I guess there are still people who still don't realize that Yahtzee shares a lot in common with Simon Cowell; British,sexually ambivalent, and paid to rip something apart, which in Yahtzee's case is games. The whole point is that he's supposed to criticize a game in the most creative way possible while throwing in a dick reference or two. People affected by Yahtzee's negative criticism are like Christian fundies who get angry at the scientists for coming up with theories far more plausible than "invisible man makes universe, worship him."

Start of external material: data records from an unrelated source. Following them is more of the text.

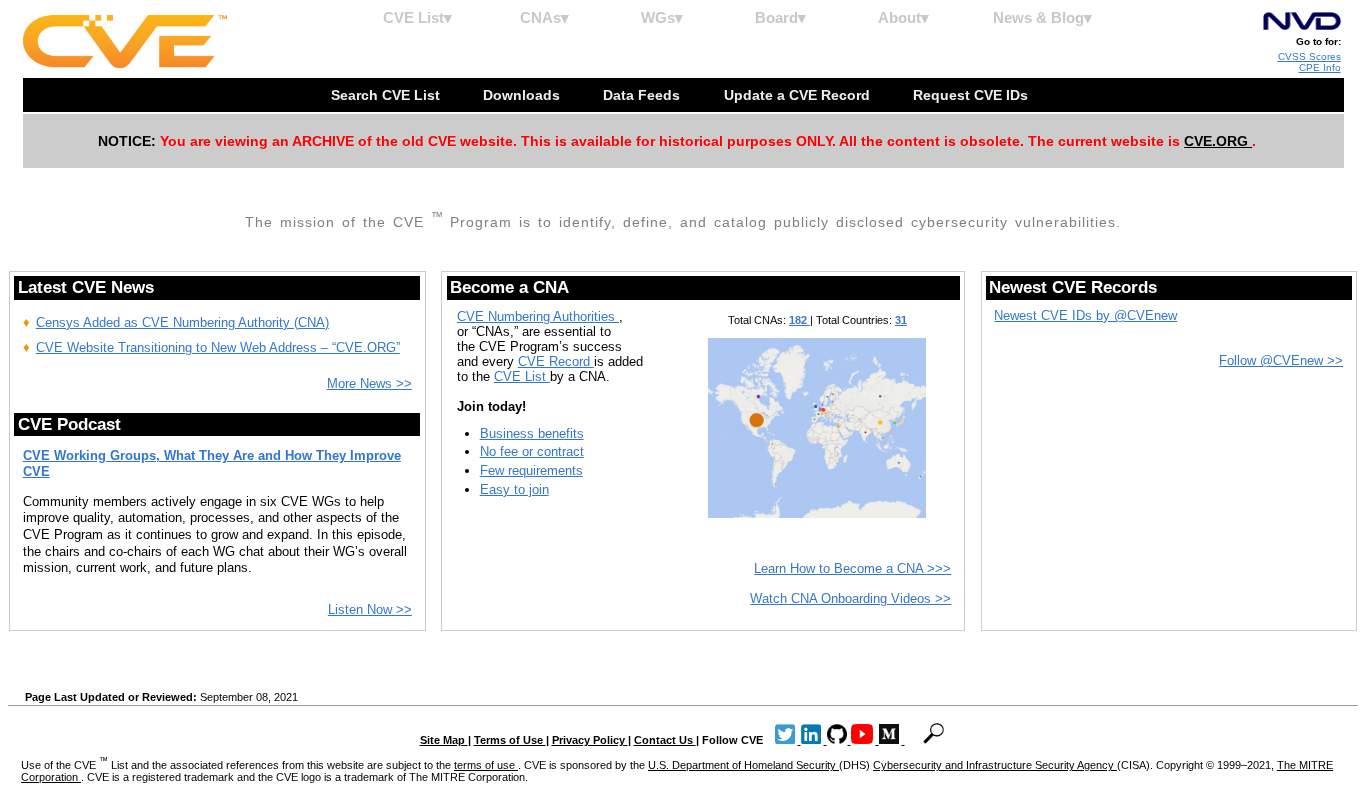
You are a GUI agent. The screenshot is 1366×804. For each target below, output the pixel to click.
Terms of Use (510, 740)
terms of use (486, 765)
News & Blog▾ (1042, 17)
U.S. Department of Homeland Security (743, 765)
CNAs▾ (544, 17)
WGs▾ (662, 17)
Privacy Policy (590, 740)
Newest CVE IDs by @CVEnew (1085, 315)
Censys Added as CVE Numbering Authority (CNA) (182, 322)
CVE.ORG (1218, 141)
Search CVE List (387, 95)
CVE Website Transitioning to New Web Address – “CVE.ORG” (218, 347)
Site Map (444, 740)
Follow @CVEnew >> (1281, 360)
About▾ (903, 17)
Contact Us (665, 740)
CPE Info (1320, 67)
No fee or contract (532, 451)
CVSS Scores (1309, 56)
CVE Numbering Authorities (538, 316)
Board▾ (780, 17)
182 (799, 320)
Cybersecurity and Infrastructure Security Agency (995, 765)
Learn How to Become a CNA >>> (852, 568)
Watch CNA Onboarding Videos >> (850, 598)
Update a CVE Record (799, 95)
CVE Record (556, 361)
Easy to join (514, 489)
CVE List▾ (417, 17)
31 (901, 320)
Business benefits (532, 433)
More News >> (369, 383)
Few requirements (531, 470)
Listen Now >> (370, 609)
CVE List (522, 376)
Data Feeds (643, 95)
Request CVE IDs (972, 95)
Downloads (523, 95)
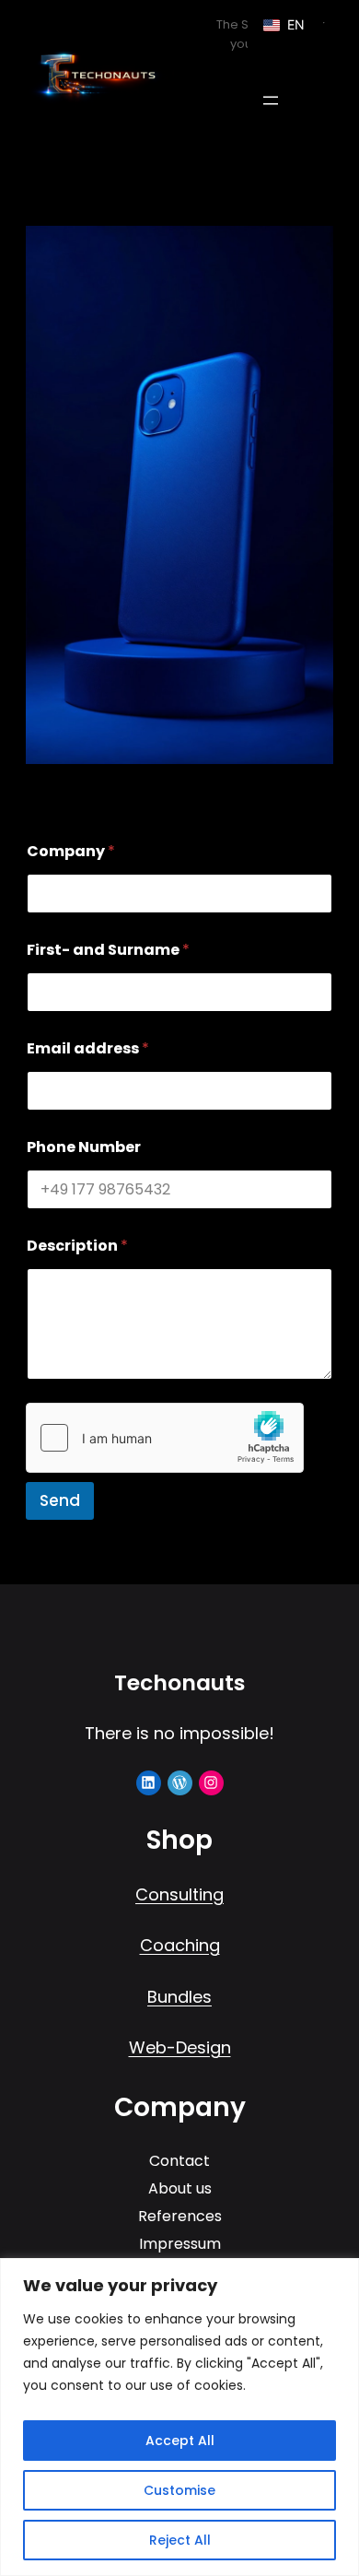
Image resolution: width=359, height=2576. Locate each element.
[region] (179, 2417)
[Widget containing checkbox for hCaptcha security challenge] (165, 1438)
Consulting (179, 1894)
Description (77, 1245)
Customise (179, 2490)
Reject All (180, 2540)
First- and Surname (108, 950)
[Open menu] (270, 100)
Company (71, 851)
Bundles (179, 1996)
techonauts (179, 1682)
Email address (88, 1048)
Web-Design (180, 2047)
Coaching (180, 1945)
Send (60, 1500)
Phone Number (84, 1147)
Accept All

Now if you're offended by his alleged lack of talent, then what the fuck are you doing here, then? Pissed off that Yahtzee gets paid to troll gamers while you have to hold a regular job like the rest of the world? If you don't like it, avoid it. That's why I don't watch most of the tripe on The Escapist.

Hey! Where can I play any of those Games ...no not Dragon-Age, I've already played that ^-^
I'm talking about those Games he ...oh, Nevermind! Here's the Link =P : http://www.escapistmagazine.com/games/stonking_great/

I personally have dumped well over 40 hours into the game, and there still is no end in sight. Dragon Age is a game which neither wants to end, nor is it balanced well. before i installed any of the DLC, the enemies were able to remove my entire party's kneecaps, while bosses simply oneshotted Allistair through the heaviest armor i had obtained upto that point. upon installing the DLC, the game becomes a triviality, with problems only occuring when the dragons, ogres, and bosses use their "fuck you up the ass with a chainsaw" moves. the gap between normal and easy difficulty is a trench a thousand miles across.